Alexandra Cousteau
Explorer & Ocean Advocate
Alexandra Cousteau
Explorer & Ocean Advocate
Biography
Alexandra builds upon the more than 60 years of global name recognition to engage people who expect to hear credible environmental information from the third generation of this pioneering family of explorers. Born into the family business, Alexandra joined her parents in Easter Island on her first expedition at just four months old. By the age of three, she had toured Africa, exploring Egypt, Tunisia, Uganda and Kenya in the arms of her father. While many of those memories are now out of reach, the experience of those expeditions with her father’s crew has shaped her sense of purpose, her connection to the ocean, and her love of adventure. She could swim before she could walk and was one of the few who learned to dive with SCUBA from Captain Cousteau himself at the tender age of seven. Her childhood friends were the sea creatures that inhabit the rocky shorelines of the south of France. The ocean has been her guide ever since.
While Alexandra continues to find inspiration in her family legacy, she has since become a globally recognized advocate on ocean issues in her own right. She has led countless expeditions to better understand the issues facing our oceans and explore our connection to freshwater resources that are so critical to the health and prosperity of human communities. In the search for a deeper understanding of the issues that face us today (and perhaps a bit of excitement), she continues to push the boundaries of discovery, adventure, and global problem solving. In the process, she has walked for water with women in Africa, rescued Humpback whales from entanglements, climbed mountains and explored glaciers, guarded Leatherback turtles laying their eggs from poachers and even been rescued from a 15-foot Tiger shark by a pod of dolphins.

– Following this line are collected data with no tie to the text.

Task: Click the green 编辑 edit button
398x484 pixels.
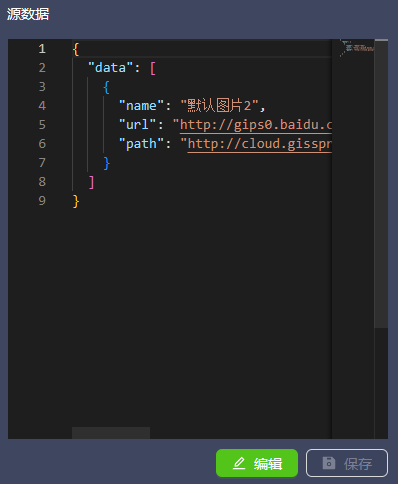Action: 257,463
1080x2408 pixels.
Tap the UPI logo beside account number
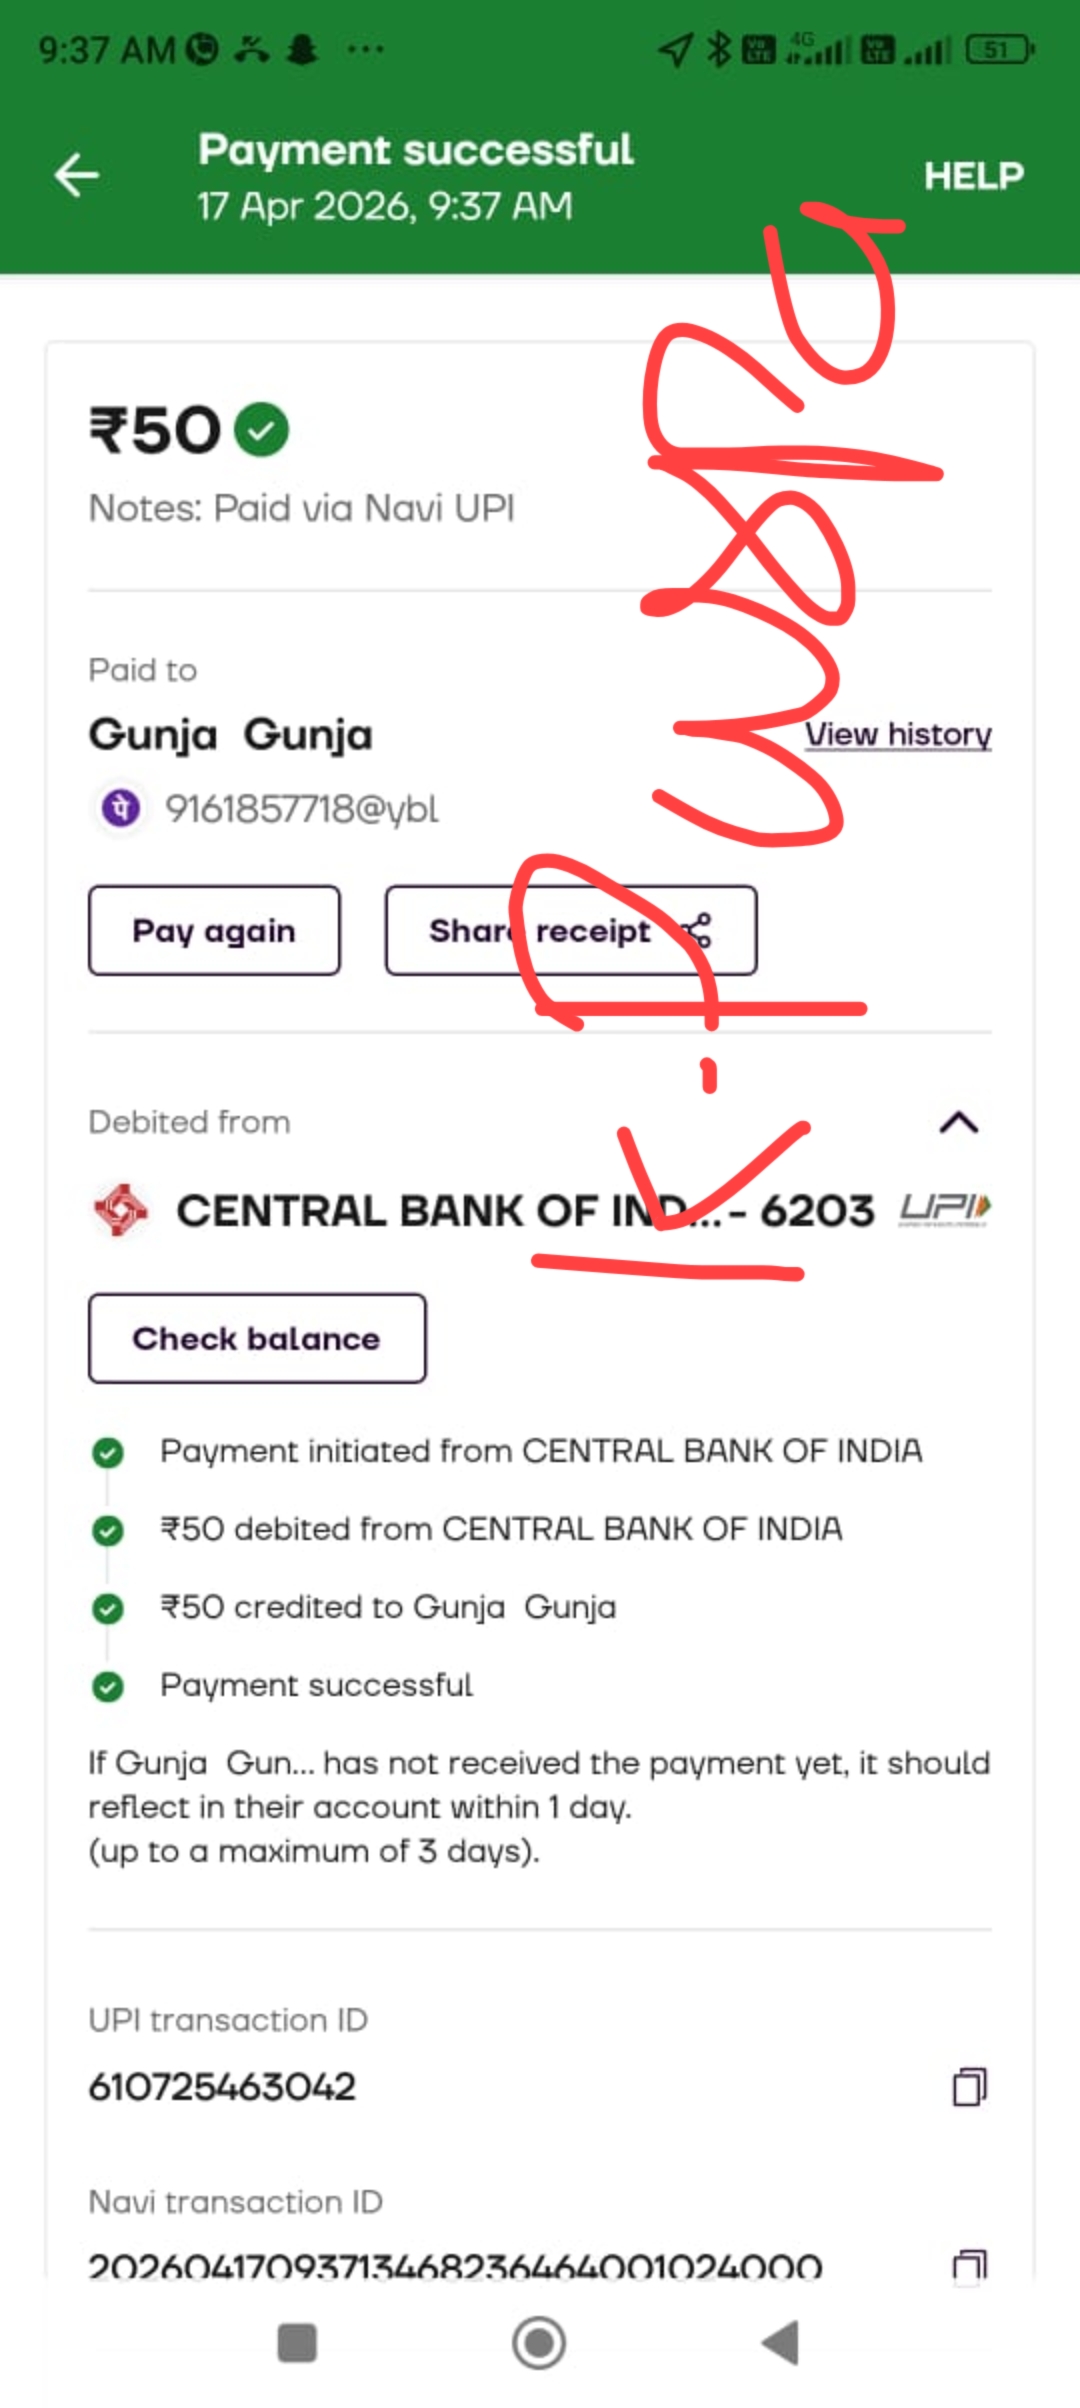click(x=944, y=1209)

Over the decades she has spent working for the protection of our water planet, Alexandra has mastered the remarkable storytelling tradition handed down to her and has the unique ability to inspire audiences on the weighty issues of policy, politics and action. She has met with heads of state, industry leaders, fisher communities, and NGOs around the world to find solutions to pressing ocean issues. She pioneered the idea of telling real time stories from her expeditions on social media when Facebook and Twitter were still in their infancy. In 2010, her 5-month expedition around North America was National Geographic’s first ever “interactive expedition”. By coupling traditional media tours and film with social media platforms, she has helped ocean conservation programs engage record audiences for action. She has been named a National Geographic Emerging Explorer, a Young Global Leader by the World Economic Forum, and has also received an honorary doctorate from Georgetown University, her alma mater.

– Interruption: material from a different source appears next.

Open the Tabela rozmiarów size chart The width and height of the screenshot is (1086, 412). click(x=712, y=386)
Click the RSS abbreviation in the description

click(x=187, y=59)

Deeply saddened by the state of the oceans and the increasingly dire predictions for what would be left for her children to explore in 2050, Alexandra founded and developed the OCEANS 2050 initiative in October of 2020. This initiative is a global program of ocean afforestation - restoring lost coastal habitats by designing, seeding and managing marine forests that provide habitat for marine life, reverse acidification and hypoxia, enhance coastal climate resilience and sequester CO2. The mission is to shift the narrative around our ocean, from conservation to abundance, sustainability to regeneration and consumer to contributor. They are developing a science-based, global strategy to catalyze regenerative solutions and their ambition is to restore abundance to our ocean through vision, partnerships and science.
Alexandra also works closely with OCEANA as a Senior Advisor and has been deeply involved in Oceana's campaigns to curb overfishing in the countries that control about one third of the world’s wild fish catch in order to win policy victories that can increase biodiversity in our oceans and deliver more seafood to the future. Oceana is the largest international advocacy organization focused solely on ocean conservation. Their offices around the world work together to win strategic, directed campaigns that achieve measurable outcomes that will help make our oceans more bio diverse and abundant.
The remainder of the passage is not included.